Angie, too, had gone silent for a moment when Megan beamed, but she finished whatever her own thoughts had been and continued. “So the kobold climbed out of the sewer as we all stumbled to a stop like fifteen feet away from him. He was humming a, I think a Beatles song?”

“It was ‘Hard Day’s Night,’” Ryan supplied. “Also I don’t think kobolds have gender the way we think of it.”

“Yeah,” Angie replied with a nod. “That was it.”  She wrinkled her nose at him as she continued: “He was wearing a waistcoat and trousers, so I’m going to go with male pronouns; I feel weird calling a thinking entity ‘it’ and a single creature ‘they’.” She paused again, staring off past Megan with a thoughtful half-smile. “Not like a woman can’t wear a waistcoat, I think I’d look boss in one,1 but--he just felt male, okay?”

Angie shook her head. “So he got all the way out of the manhole, still humming, and dusted himself off while his scaly-tail pushed the cover back onto the hole. We were just standing there, staring. I would personally say I was agog, but I wouldn’t want to speak for the boys.”

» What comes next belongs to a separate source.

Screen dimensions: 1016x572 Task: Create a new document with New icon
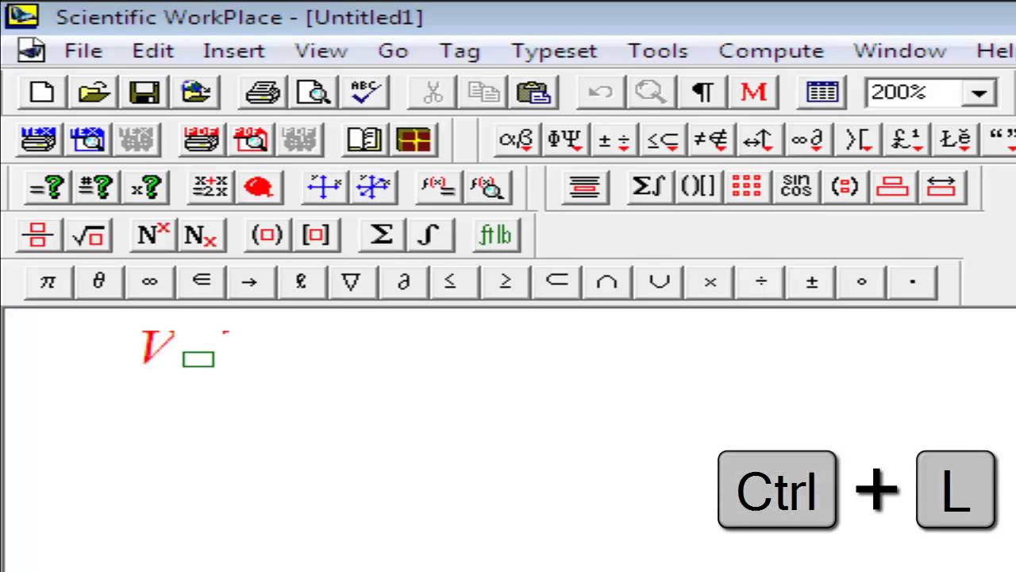41,92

“Let’s say that my attention was commanded,” Ryan said, as wryly as he could manage. Megan giggled.

“Then, he looked around and saw us, and he… perked up, I guess I’d say?” Angie shrugged one slender, heavily freckled shoulder. “He took a couple steps toward us, and he said, ‘Hey, you’re Angie McMillan, yeah?’ ”

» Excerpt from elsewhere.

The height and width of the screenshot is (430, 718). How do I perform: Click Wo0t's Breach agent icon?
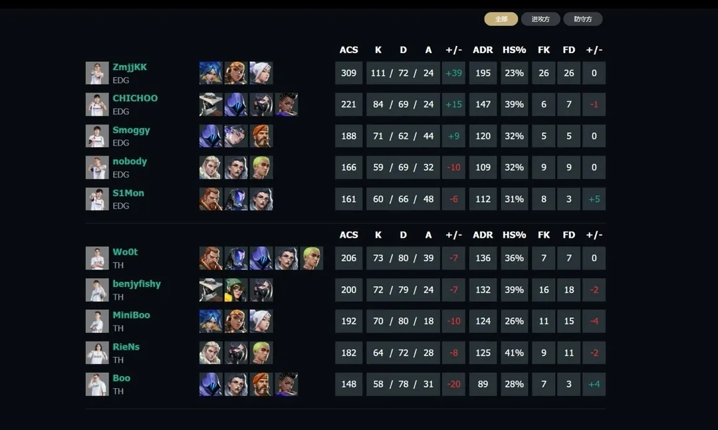[x=211, y=258]
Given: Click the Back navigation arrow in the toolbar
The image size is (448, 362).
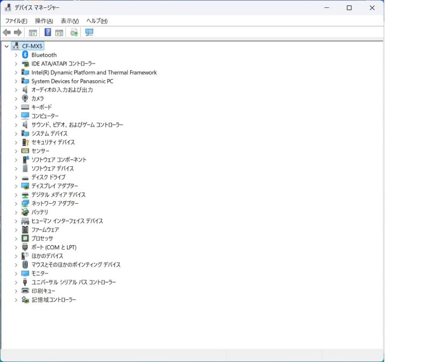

Megan’s mouth dropped open. “Whaaaaat?” she whispered. Ryan couldn’t stop himself from snickering at her reaction.

“Yup,” Angie said, matter-of-fact. “That’s what I thought too. I, of course, was totally stunned, so all I could really manage was, ‘Yeah?’”

“Of course, I’d be blown away,” Megan replied.

“Yup,” Angie said. “So then he said, ‘We’ve been hearing a lot of positive chatter about you lately! Keep up the good work, kid, and you’ll go places!’”

“Whaaaaat?” Megan said, at a higher pitch, her already big blue-violet eyes wide and astonished.

“And then he walked away and disappeared into the park, because we were all too, just, flabbergasted to do anything,” Angie said, a rueful smile on her face. “I wish I’d had the wits to say anything at all to him, ask him anything.”

“Oh my spirits, of course,” Megan said, an appropriate amount of both awe and commiseration in her voice. “So you don’t know anything about what that was about?”

“Nothing,” Angie replied, shaking her head. “I wish I did, it was so surreal. I would have thought it was a dream if Ryan and Ev hadn’t been there to confirm it was real.”

“My best guess,” Ryan offered, “Is that ‘they’ are hearing about you from the birds and other little critters you can talk to.”

“Except I spend more time arguing with those little shits than I do helping them, getting their help, or even just having a pleasant conversation,” Angie pointed out. “Small critters are dumb as hell.”

“Maybe arguing with birds constitutes a ‘good work’ as far as a kobold is concerned,” Ryan said.

“That doesn’t make any sense,” Megan said, giving him a skeptical look.

“Well, sure,” Ryan said, “And there’s so many stories about the Fair Folk where their behavior is rational or logical.”

“Well,” Megan said, “There is that.”

  • 1. “Totally,” Megan responded here.